Every wine event has its own unique feeling, one animated by the energy of those exhibiting feeding off the moods of those coming to taste.  The wines are the further catalyst for the enjoyment, but they also give their energy to and take their energy from the dispositions of those present. The buzz of collective enjoyment and sheer involvement is what raises these fairs to another level.

“Sensing Wine” at The Real Wine Fair (memories of ’14)

In the aftermath of any large tasting part of you wants to crunch facts and figures – publicise the nitty-gritty stats detailing how many people sailed through the doors, how much wine was poured, how much money was disbursed and generally dissect who did what to whom how many times under the wheels of what around the walls of where. The other better part of you would like recollect the emotion of the occasion in a moment of rare tranquillity – and bottle the positive feelings engendered.

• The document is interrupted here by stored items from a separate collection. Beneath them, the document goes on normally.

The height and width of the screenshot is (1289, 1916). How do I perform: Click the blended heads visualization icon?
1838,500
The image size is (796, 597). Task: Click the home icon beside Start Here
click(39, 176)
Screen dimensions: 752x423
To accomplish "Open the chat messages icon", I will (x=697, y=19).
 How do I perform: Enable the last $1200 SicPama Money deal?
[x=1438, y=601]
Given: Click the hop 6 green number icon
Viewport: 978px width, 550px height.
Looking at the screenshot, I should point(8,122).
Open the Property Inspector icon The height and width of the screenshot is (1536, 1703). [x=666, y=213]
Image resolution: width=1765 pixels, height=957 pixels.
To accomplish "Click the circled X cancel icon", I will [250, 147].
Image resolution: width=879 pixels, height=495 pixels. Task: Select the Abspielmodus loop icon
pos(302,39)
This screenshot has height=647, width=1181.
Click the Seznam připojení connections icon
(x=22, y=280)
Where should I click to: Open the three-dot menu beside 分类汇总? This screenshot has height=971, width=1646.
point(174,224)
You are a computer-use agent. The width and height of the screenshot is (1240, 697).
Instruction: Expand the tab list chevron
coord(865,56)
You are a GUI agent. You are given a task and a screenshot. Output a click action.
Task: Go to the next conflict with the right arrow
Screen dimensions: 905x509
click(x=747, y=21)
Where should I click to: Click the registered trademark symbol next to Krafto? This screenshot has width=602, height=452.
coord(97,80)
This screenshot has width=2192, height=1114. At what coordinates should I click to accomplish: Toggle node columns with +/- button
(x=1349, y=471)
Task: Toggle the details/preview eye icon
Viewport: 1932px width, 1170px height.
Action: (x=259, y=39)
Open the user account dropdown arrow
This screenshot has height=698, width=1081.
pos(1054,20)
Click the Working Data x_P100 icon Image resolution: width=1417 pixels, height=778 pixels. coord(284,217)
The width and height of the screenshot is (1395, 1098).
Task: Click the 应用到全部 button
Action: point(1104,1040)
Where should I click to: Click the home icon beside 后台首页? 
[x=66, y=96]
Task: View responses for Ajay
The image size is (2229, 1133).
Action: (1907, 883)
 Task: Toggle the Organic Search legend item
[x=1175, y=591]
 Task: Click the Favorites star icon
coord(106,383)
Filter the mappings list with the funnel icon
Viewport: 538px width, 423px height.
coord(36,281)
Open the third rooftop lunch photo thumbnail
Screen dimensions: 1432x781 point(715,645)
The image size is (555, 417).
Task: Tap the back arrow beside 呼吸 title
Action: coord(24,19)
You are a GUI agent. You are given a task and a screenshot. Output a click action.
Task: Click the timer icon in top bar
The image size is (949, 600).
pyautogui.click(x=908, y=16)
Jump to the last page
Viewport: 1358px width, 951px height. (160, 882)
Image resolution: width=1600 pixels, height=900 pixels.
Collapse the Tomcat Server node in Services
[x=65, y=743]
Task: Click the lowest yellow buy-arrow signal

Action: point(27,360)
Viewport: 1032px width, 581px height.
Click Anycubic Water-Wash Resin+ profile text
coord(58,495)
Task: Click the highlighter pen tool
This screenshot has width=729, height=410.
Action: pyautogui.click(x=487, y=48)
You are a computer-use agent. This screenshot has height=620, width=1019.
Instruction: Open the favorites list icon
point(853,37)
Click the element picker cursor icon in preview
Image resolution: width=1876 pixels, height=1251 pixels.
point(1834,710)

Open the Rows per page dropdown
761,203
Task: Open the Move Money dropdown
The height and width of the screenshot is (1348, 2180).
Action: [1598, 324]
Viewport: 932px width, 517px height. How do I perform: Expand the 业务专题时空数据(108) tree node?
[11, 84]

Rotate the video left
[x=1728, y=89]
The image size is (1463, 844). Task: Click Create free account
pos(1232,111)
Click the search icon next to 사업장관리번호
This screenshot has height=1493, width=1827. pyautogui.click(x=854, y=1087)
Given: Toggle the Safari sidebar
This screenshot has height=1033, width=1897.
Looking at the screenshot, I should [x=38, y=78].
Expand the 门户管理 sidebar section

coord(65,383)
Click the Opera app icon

Looking at the photos and little movies taken of the previous Real Wine Fair, impresses into my mind the fizzogs of the growers and the visitors, as well as the personalities of the wines themselves, in all their gloriously diverse shades, shapes and sizes. You can’t place a monetary value on the quality of interest, education, discovery, enjoyment and fellow-feeling generated during the two days of the fair and throughout the Real Wine Month with its associated events – it is not about seminal moments or the absolute marketable quality of such events per se but the sense of collectively moving inexorably forwards in the understanding of such wines, seducing hearts as well as opening minds (organic change, dare one say), a process similar to making new friends and keeping them for life. The circle of like-minds continues to widen as more people are brought into the conversation. That an agenda might be as simple as the desire to demystify wine, seems to mystify those who stagger under the weight of their preconceptions or have so much difficulty with the idea that good wine can be made without additives that they can’t bring themselves to taste the wines, let alone discuss them with a modicum of rationalism and humility.